The last of the criteria is to allow for traffic growth. PHP easily allows this through what Rasmus Lerdorf (PHP's creator) describes as the shared nothing architecture. PHP acts as stateless as HTTP by pushing all state down to a lower level. A PHP process executes only one request at a time and can't talk to other processes serving other requests. Processes can't remember things between requests. This effectively isolates every request into a sterile silo, not sharing anything between requests or processes. If we need to receive user data from one request and show it in the next request, then we use the data store layer beneath to keep track of it. Because of this separation between processes and requests, we don't actually have to serve subsequent requests using the same server. To handle more requests, we simply add more web servers. They can all service requests simultaneously, sharing no data inter-process. A user's first request can go through one machine, while the next goes through another, and so on. This also allows for seamless failover, assuming we can avoid directing traffic to a dead machine. This is not specific to PHP alone, but is one of the founding principles of REST. With the right application design, this principle can be applied regardless of the implementation language.

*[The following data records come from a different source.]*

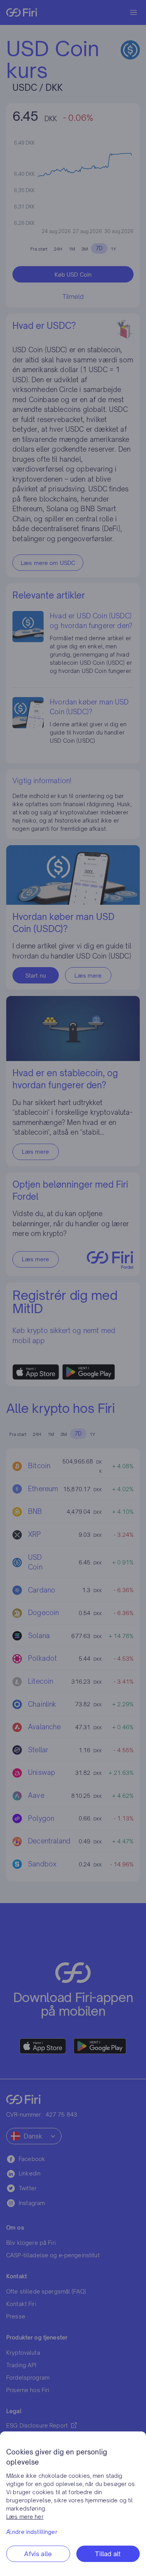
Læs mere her (25, 2516)
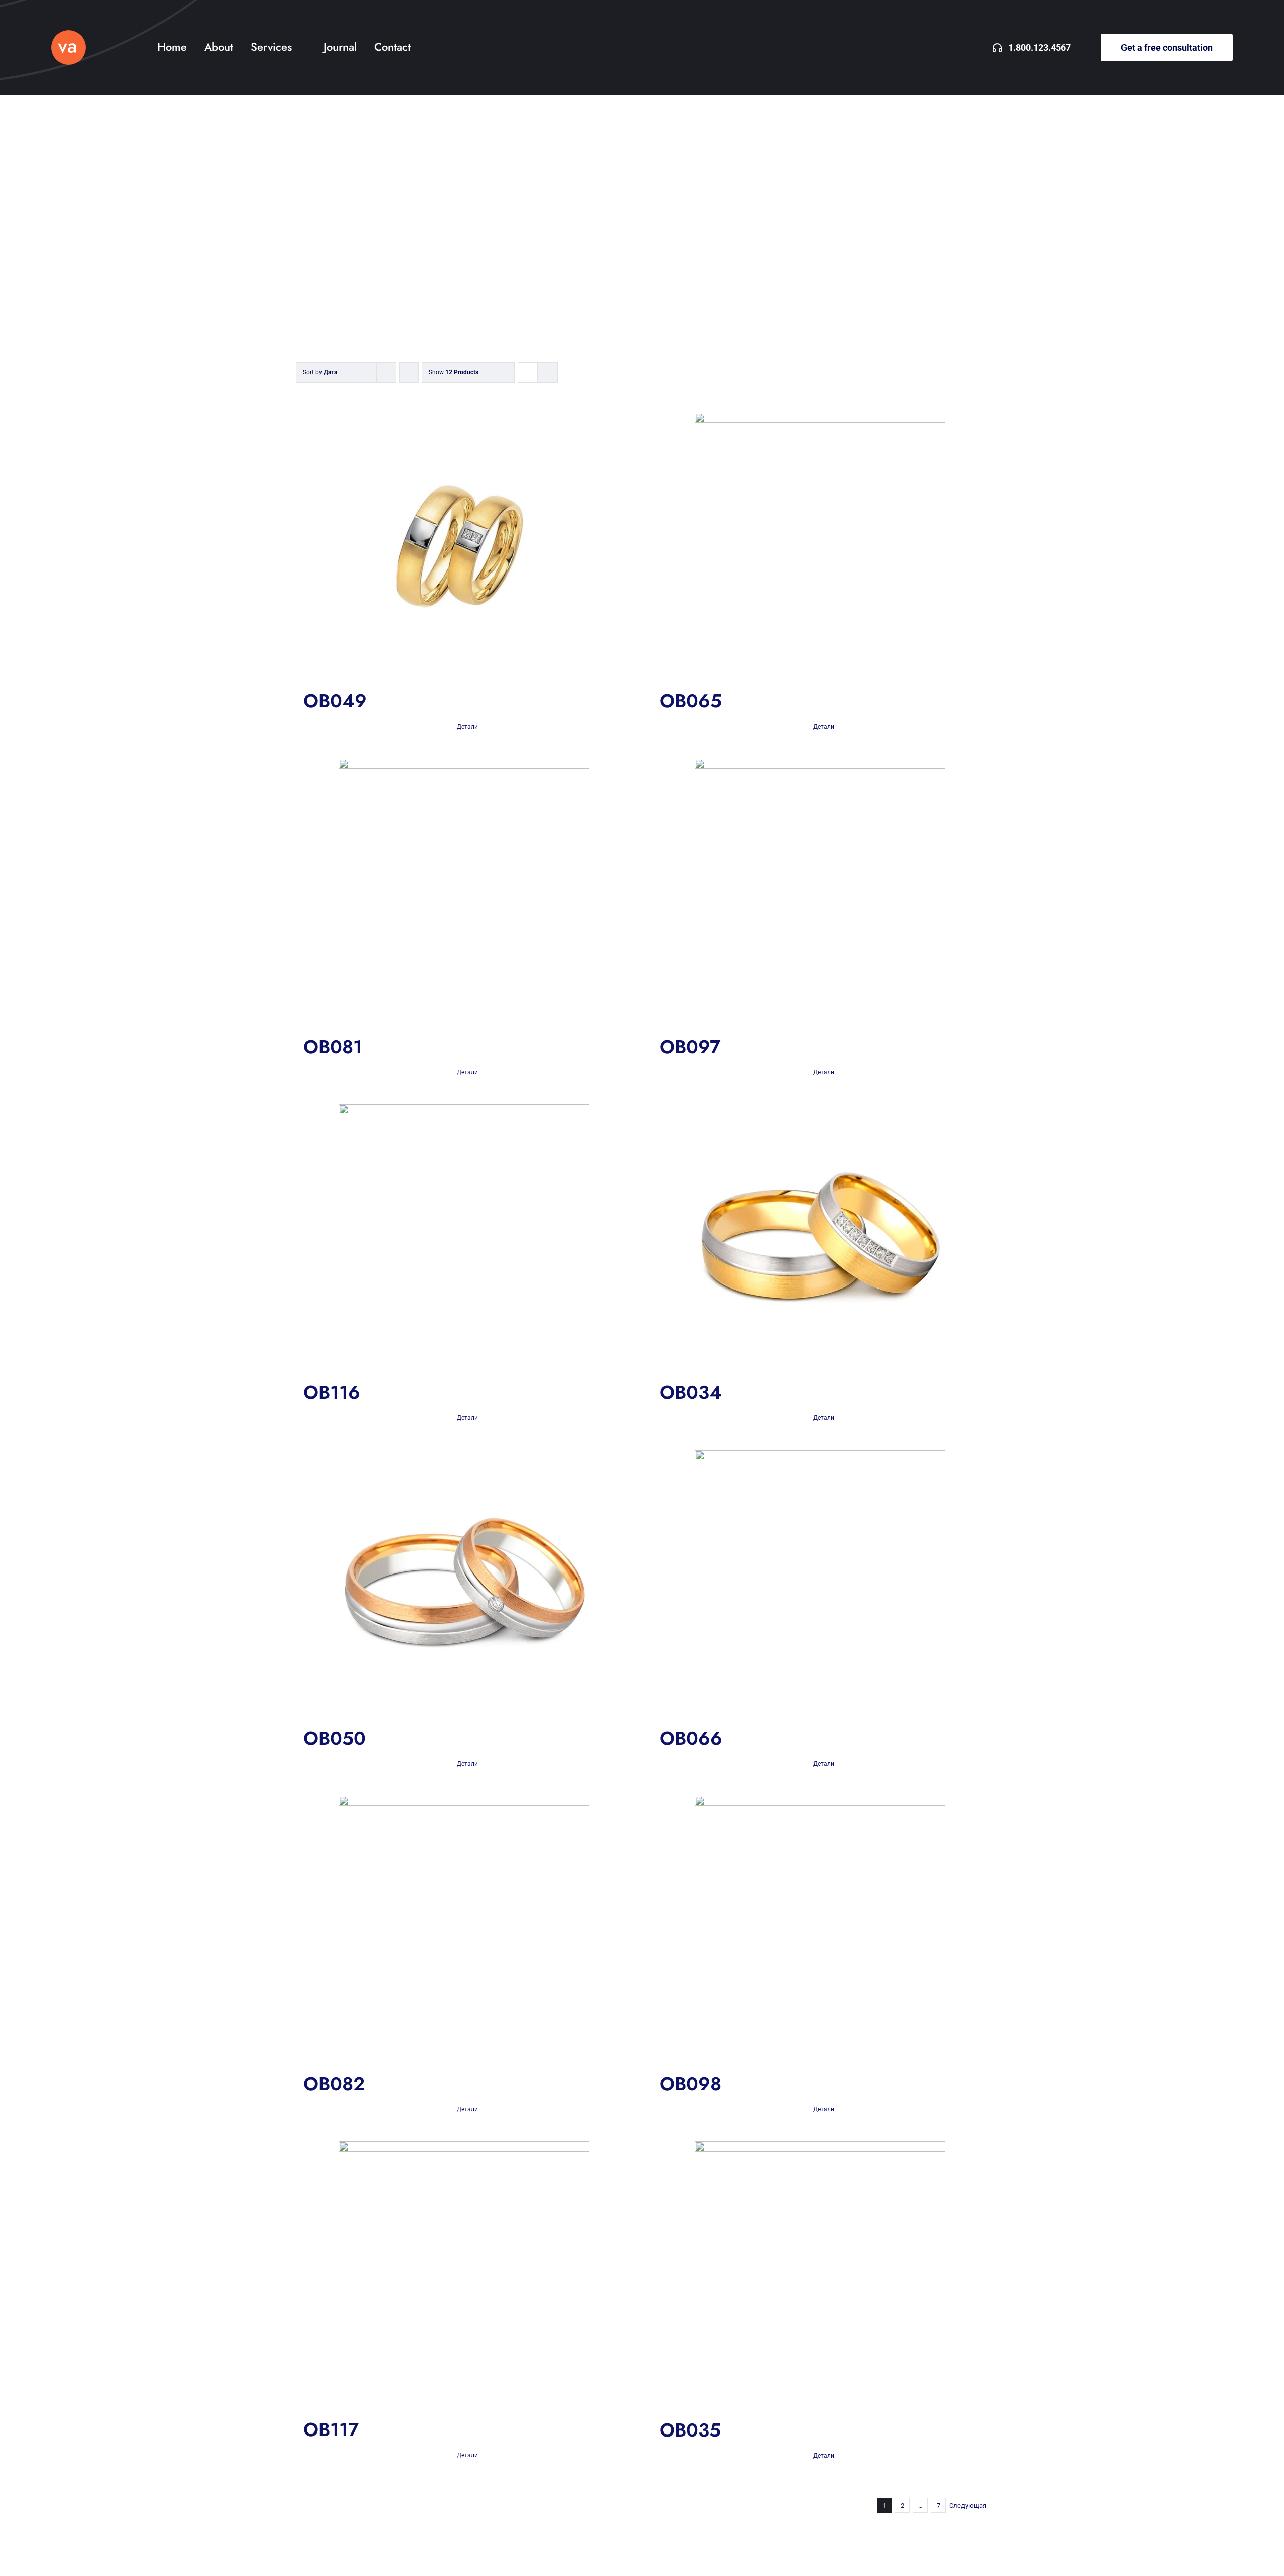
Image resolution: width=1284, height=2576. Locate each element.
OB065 (691, 700)
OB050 (334, 1738)
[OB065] (820, 546)
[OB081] (464, 892)
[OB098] (820, 1929)
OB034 (691, 1392)
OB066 (691, 1738)
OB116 (331, 1392)
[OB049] (464, 546)
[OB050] (464, 1583)
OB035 (690, 2430)
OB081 (332, 1046)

There are some cases, however, when this is not true. PHP has several extensions that are not stateless and don't allow you to direct users to any random server. The sessions extension stores user session data locally on disk, requiring a user to be pointed at the same web server for each request. To get around this, we can either use the msession extension that stores session data using a central network daemon or store session data ourselves manually, using either the database or an in-memory cache. Some PHP extensions allow your PHP processes to map a region of shared memory for IPC. Because your processes won't necessarily be on the same machine, IPC as-is is impossible. Instead, we can just push that behavior down to a lower layer, storing shared data in a database or memory cache.

For some applications, we can avoid storing any kind of state server-side, either because we don't need any or because we can store it on the client side. For state settings that can tolerate tampering, we can stash them in a cookie or pass them around in the URL. For settings we want to avoid being tampered with, such as authentication information, we can store a signed or encrypted value in a cookie or URL, avoiding a data store request on every page request.

If we avoid using some specific extensions, then PHP meets our three criteria for building a scalable system; it allows traffic growth, allows dataset growth, and can be used to create maintainable systems.

Of course, PHP isn't the only language you can create scalable systems in. Perl, Python, and Ruby are all good candidates for exactly the same reason as PHPthey push responsibility for scaling down to the storage layers by being stateless, and they allow the creation of maintainable code. Other languages and technologies, such as the often-used J2EE, can meet these same criteria, although avoiding shared data and persistent state at the language level are often avoided for large applications. Any reasonable language can be used to build a scalable system.